TEXT PASSAGE>
Discussing about our future, we realised we had not lost our “soul”, that the will to come together, sharing the pleasure of living a more connected, resilient everyday life is within and between us. Why did we feel “at home” together? What is our “glue”?
During our shared inquiry, we met in public spaces and participated in activities organised by other organisations promoting alternatives for Coimbra. How on earth didn’t we know about each other before? Why was there so much redundancy and so many missed opportunities for mutual support? We did not need a house for ourselves, we needed to be at home in Coimbra, sharing resources with other groups and creating shared places.
We found ourselves working with enthusiasm on formalising our initiative as an association, giving caring attention to how we work together, how we integrate new members, how we collaborate and how we foster initiatives. It also allows us to establish protocols with official entities.
Together with Coimbra Municipality we started a “free space” in Rua Direita, a street in the old, historic center of town last summer. A place to “walk in”, free of the current rules of everyday life, to become creative about what citylife could be. An urban art project led to the creation of a small garden with the active participation of neighbours and other persons passing by that were attracted by the activities. Meeting each other regularly, from one thing grows another, creating the conditions for the germination of spontaneous new ideas. Within a few months, the space has become part of social life.
Almost every day there are new challenges coming up. We spend a lot of time in conversation around decision making, deconstructing and reconstruction. We are still only a few with real availability and we are constantly asking ourselves how to support spontaneous creativity. We are ever more interested in finding practical leverage points that actually make a difference.
We wish you all strength and joy in finding what works in your community and are eager to share!”
From Italy, here is a video of Cristiano Bottone giving a succinct and clear answer to the question “what is Transition?”. In Italian of course …
Transition Town Media, along with Food & Water Watch Pennsylvania and Delaware Riverkeeper Network, is going to present the film Gasland Part II on Friday January 24th at Media Friends, 125 West 3rd Street, Media, PA.
Pennsylvania is a leading state in the fracking industry. Gasland II, which premiered at the 2013 Tribeca Film Festival, shows how the stakes have been raised on all sides in one of the most important environmental issues facing our nation today.
The movement to share seeds is growing across the globe and the Healdsburg Regional Library in California, is the newest venue where community members can “borrow” seed. Anyone taking seeds to plant is invited to share the seeds by bringing seeds from their planted crop to the seed library. It’s an honor system that has proven to work in other places.
A Transition town meeting is going to be organised at the Kamloops Art Gallery, in British Columbia, Canada, on Saturday, Jan. 25, to start to make Kamloops a sustainable place to live. From Australia, Costa Georgiadis, described by Wikipedia as “an Greek-Australian landscape architect and television personality, best known as the host of the SBS TV gardening show, Costa’s Garden Odyssey”, features in this video being effusive about Transition Bondi:
… and here’s a short video from Bondi about how to make ‘Weed Tea’, not some sort of psychedelic brew, but rather a plant feed made from green material:
… and how to make a compost heap:
In Nambour (see logo, right), some of the group followed up the demand for a community garden in town and it is now in place and a couple of years down the track.

Word and element locating entries
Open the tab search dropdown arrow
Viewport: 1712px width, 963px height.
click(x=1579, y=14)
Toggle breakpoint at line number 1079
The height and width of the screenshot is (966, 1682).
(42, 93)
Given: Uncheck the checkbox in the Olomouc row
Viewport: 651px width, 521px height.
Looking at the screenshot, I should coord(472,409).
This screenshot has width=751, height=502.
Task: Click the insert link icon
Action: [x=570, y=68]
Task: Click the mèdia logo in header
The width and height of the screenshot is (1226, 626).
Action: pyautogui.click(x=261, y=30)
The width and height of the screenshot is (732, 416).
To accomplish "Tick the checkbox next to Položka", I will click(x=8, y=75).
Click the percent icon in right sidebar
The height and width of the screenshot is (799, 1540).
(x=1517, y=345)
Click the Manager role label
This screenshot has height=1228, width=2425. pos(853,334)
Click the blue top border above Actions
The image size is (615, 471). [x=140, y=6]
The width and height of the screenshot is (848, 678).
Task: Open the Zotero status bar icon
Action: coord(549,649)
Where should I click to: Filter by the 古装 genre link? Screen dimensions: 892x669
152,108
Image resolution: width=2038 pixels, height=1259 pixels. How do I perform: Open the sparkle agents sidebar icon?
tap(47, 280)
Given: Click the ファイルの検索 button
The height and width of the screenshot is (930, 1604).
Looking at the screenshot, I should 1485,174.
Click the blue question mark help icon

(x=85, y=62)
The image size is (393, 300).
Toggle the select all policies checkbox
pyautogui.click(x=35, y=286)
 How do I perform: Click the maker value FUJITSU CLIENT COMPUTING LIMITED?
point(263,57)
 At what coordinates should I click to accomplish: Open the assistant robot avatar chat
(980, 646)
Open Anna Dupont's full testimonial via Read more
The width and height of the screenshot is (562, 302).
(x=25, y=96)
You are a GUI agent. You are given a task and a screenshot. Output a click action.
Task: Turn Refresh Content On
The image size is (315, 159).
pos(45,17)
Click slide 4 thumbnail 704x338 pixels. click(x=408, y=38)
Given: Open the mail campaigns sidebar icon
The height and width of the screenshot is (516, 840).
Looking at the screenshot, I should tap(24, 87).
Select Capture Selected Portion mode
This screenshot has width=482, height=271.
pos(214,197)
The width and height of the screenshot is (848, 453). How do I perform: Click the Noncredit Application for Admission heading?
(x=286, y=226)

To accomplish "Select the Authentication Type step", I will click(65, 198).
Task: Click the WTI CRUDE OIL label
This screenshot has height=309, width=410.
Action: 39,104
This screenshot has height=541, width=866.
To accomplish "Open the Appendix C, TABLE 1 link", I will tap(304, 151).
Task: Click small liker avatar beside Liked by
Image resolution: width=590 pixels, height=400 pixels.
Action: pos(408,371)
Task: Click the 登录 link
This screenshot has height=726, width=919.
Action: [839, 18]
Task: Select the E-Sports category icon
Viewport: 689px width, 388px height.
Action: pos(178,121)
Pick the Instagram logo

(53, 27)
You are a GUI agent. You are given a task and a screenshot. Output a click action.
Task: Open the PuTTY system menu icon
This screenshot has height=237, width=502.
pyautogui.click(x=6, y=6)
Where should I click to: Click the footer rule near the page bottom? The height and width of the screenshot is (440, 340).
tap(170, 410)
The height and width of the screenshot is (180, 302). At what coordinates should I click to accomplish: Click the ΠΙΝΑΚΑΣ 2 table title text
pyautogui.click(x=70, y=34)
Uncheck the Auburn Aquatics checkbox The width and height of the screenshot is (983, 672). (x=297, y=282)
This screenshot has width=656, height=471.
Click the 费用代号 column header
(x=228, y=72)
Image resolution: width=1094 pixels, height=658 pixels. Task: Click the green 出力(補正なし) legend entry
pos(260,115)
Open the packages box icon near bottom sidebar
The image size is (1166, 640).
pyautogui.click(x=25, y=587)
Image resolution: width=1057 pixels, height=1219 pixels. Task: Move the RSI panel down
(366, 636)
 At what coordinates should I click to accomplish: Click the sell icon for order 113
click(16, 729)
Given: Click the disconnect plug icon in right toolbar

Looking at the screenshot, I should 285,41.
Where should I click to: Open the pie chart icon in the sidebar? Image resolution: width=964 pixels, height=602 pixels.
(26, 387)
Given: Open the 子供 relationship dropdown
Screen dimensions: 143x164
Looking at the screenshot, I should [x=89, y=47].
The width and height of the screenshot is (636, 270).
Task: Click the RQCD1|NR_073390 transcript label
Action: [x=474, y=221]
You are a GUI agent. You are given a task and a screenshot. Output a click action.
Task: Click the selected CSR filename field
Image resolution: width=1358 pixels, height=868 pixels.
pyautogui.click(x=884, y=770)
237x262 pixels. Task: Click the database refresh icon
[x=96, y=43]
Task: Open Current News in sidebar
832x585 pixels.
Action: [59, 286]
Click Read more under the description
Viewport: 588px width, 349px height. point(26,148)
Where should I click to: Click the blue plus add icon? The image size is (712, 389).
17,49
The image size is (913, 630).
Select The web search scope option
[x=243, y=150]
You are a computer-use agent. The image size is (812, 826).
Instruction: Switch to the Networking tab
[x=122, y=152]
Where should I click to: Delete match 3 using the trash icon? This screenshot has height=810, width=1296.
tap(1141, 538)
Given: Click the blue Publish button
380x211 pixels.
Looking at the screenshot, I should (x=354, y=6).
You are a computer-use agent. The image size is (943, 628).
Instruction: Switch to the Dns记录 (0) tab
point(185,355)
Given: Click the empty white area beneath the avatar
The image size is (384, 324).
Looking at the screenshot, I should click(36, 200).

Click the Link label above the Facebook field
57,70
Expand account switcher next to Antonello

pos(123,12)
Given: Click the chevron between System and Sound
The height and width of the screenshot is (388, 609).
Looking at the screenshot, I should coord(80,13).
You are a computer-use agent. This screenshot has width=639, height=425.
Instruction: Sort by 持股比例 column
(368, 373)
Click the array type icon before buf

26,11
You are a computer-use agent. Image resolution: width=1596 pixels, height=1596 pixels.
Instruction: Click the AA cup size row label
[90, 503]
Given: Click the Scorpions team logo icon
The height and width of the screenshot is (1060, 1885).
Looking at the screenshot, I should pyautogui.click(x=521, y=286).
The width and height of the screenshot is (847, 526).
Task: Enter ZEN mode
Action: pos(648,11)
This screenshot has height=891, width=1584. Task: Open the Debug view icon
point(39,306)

WORK INSTRUCTIONS> Reproduce the passage about community Transition projects between "We wish you" and "Street, Media, PA.", inclusive, word for word.

TASK ANSWER>
We wish you all strength and joy in finding what works in your community and are eager to share!”
From Italy, here is a video of Cristiano Bottone giving a succinct and clear answer to the question “what is Transition?”. In Italian of course …
Transition Town Media, along with Food & Water Watch Pennsylvania and Delaware Riverkeeper Network, is going to present the film Gasland Part II on Friday January 24th at Media Friends, 125 West 3rd Street, Media, PA.